24 July 2015 CarolineAUPOIX 0 Comments

The development and transfer of a sole proprietorship may make it necessary to transform it into a company, in particular to facilitate the raising of external capital.

However, the transformation of a sole proprietorship into a corporation has in principle the same tax consequences as the cessation of a business in terms of income tax and registration fees.

To remedy this situation, the legislator has introduced an optional regime in Article 151g of the CGI, which avoids immediate taxation. In addition, the contribution to the company may be exempt from registration fees subject to certain conditions.

  • Common law regime: immediate taxation.

The contribution of a sole proprietorship to a company normally results in the cessation of activity, and the immediate taxation of operating profits not yet taxed, unrealised gains on fixed assets and any profits and gains on deferred taxation.

This taxation can be a real obstacle to the incorporation of growing sole proprietorships.

The option for the deferral regime, the main features of which are described below, may help to overcome this difficulty.

  • Optional tax deferral regime

This scheme is open to any entrepreneur (natural person) who brings to a company a sole proprietorship or a complete branch of activity of an industrial, commercial, craft, liberal or agricultural nature. The form of the beneficiary company and its tax regime are irrelevant. However, the beneficiary company must be subject to an effective tax regime at the time of the contribution.
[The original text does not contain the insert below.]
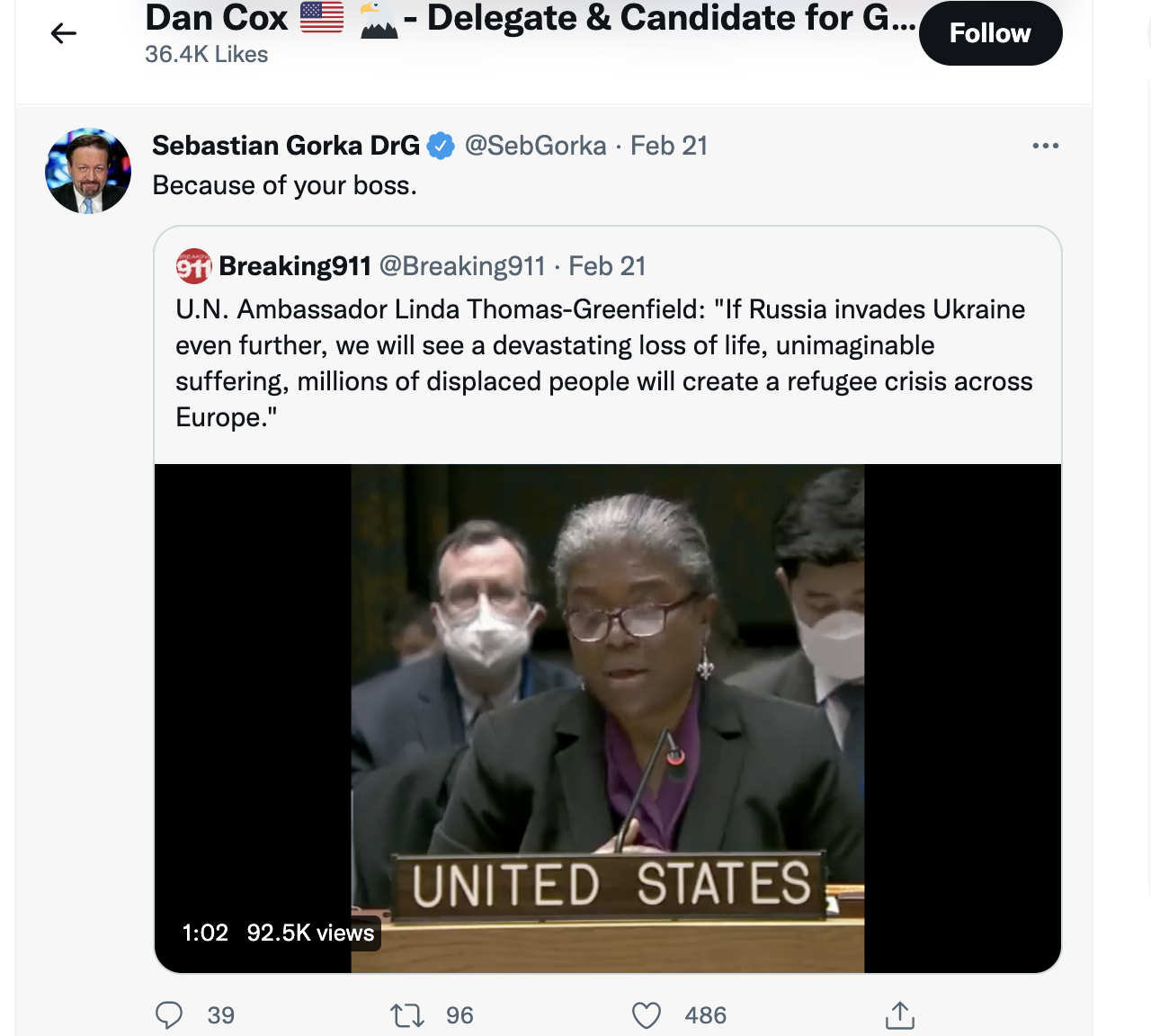This screenshot has width=1151, height=1036.
Task: Click the Sebastian Gorka DrG name
Action: pos(286,146)
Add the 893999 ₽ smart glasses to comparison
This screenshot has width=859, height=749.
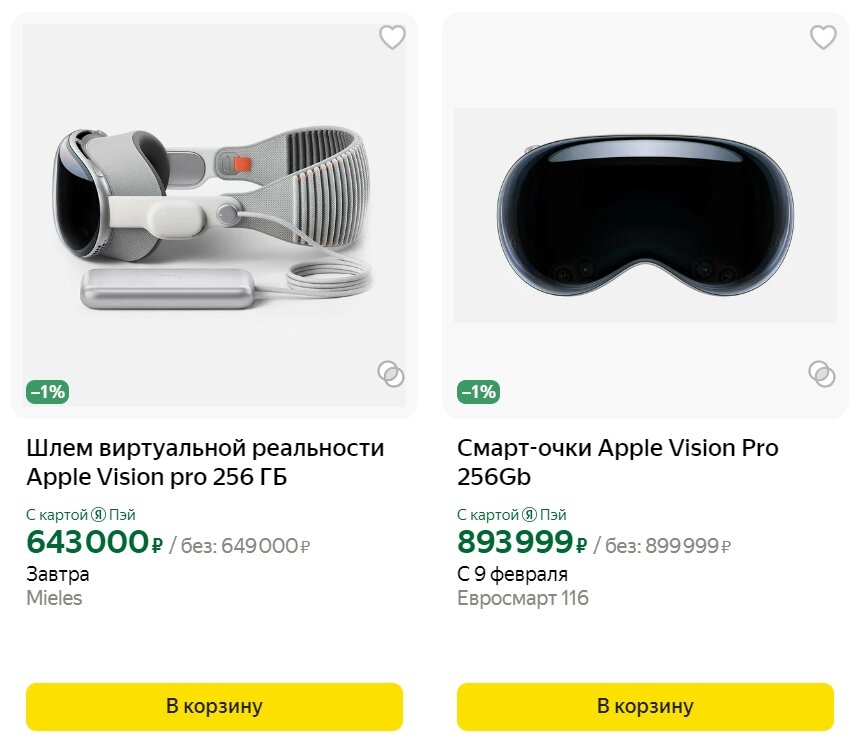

The option for this special regime allows the entrepreneur to benefit from a tax deferral for capital gains recognised on non-depreciable fixed assets, and an exemption for capital gains recognised on depreciable fixed assets and profits on inventories, the corresponding tax burden being transferred to the company receiving the contribution.

The consequences of the contribution are then generally limited to the taxation of the result of the last financial year of the individual activity, with certain profits on which taxation was suspended at the date of the contribution also benefiting from favourable treatment.

However, it should be noted that this scheme cannot be combined with certain other preferential tax schemes, in particular with the exemption for capital gains made by small companies whose revenues do not exceed certain limits. Taxpayers must therefore choose the regime that they consider to be the most favourable, as this choice may be difficult and requires a real analysis of the costs and benefits of each, taking into account the different characteristics of the two regimes.

To benefit from the optional deferral regime, the contributor and the company must, jointly, exercise the option for the special regime in the deed of contribution or incorporation of the company. Otherwise, the capital gain is immediately taxable.

A number of reporting obligations must also be respected, both by the entrepreneur/contributor and by the newly created beneficiary company.

The contributor must submit the declaration of the results of the last financial year within 60 days. A statement of the follow-up of capital gains carried forward must be attached to this declaration. The contributor must also, when filing his income tax returns for the year of the contribution and subsequent years, attach a statement tracking capital gains carried forward on non-depreciable items.

The company receiving the contribution must attach to its income statements a statement of follow-up of the capital gains not taxed at the time of the contribution, and keep a register of capital gains on non-depreciable items, under penalty of a fine of 5% of the amounts omitted.

  • Registration rights

Many acts of company life must be registered with the competent services of the tax administration, generally giving rise to a fixed or proportional levy.

However, it should be recalled that an entrepreneur who is a natural person and who contributes all the fixed assets allocated to the exercise of his professional activity may benefit from a total exemption from registration fees provided that the incorporation of the new company and the contribution are carried out at the same time and that the contributor undertakes to keep his securities for at least 3 years.

Otherwise, the contribution for consideration resulting from the assumption by the company of the contributor's liabilities is subject to a proportional duty which may be 3% or 5% depending on the nature of the assets on which the liabilities are charged.